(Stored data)
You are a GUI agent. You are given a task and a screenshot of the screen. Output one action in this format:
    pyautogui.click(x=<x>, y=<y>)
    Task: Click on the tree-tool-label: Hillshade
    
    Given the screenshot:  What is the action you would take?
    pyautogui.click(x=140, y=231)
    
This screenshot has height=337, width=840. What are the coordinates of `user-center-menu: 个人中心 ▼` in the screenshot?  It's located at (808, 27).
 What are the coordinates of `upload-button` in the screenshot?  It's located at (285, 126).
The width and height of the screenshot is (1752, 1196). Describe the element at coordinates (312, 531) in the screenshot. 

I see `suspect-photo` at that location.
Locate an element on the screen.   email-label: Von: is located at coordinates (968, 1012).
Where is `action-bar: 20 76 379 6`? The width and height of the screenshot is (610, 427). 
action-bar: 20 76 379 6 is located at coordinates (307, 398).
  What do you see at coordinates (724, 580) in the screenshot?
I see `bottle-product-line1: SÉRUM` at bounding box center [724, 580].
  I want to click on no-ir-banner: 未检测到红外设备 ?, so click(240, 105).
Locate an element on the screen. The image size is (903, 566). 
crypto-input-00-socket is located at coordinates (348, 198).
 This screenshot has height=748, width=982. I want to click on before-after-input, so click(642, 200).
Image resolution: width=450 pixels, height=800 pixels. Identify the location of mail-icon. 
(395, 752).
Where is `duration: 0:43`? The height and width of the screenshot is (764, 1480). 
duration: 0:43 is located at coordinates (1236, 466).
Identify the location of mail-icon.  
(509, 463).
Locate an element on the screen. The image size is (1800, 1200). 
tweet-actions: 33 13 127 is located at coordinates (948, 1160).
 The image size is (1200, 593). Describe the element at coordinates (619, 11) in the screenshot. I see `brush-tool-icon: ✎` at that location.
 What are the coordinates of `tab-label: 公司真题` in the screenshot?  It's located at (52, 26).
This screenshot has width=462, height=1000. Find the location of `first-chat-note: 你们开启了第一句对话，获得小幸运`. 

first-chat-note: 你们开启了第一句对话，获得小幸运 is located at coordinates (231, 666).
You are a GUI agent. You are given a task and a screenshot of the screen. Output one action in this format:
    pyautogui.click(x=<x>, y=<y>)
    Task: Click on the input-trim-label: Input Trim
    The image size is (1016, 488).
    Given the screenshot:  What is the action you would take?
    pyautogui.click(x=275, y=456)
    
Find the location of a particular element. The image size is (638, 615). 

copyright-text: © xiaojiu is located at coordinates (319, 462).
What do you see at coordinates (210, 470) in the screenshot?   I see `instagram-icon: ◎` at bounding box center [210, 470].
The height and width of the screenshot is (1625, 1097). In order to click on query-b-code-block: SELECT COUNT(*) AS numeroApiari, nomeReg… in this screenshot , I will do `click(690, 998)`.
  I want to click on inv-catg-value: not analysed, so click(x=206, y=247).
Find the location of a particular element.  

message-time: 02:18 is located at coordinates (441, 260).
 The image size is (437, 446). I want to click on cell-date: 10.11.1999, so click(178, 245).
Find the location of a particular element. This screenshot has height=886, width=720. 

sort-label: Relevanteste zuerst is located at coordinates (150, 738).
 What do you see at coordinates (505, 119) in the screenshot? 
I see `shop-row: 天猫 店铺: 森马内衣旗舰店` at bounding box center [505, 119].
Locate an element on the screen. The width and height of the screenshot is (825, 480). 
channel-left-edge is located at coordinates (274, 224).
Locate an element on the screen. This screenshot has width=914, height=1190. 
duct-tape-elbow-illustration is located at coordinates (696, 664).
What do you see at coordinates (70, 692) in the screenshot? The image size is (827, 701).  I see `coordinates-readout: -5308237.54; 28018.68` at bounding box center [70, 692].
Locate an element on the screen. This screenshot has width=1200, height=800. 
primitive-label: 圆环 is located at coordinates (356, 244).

#### What is expected
Retype the data above, from the line with "Locate an element on the screen. The width" up to and including the line with "duct-tape-elbow-illustration is located".

#### The completed task
Locate an element on the screen. The width and height of the screenshot is (825, 480). 
channel-left-edge is located at coordinates (274, 224).
Locate an element on the screen. This screenshot has width=914, height=1190. 
duct-tape-elbow-illustration is located at coordinates (696, 664).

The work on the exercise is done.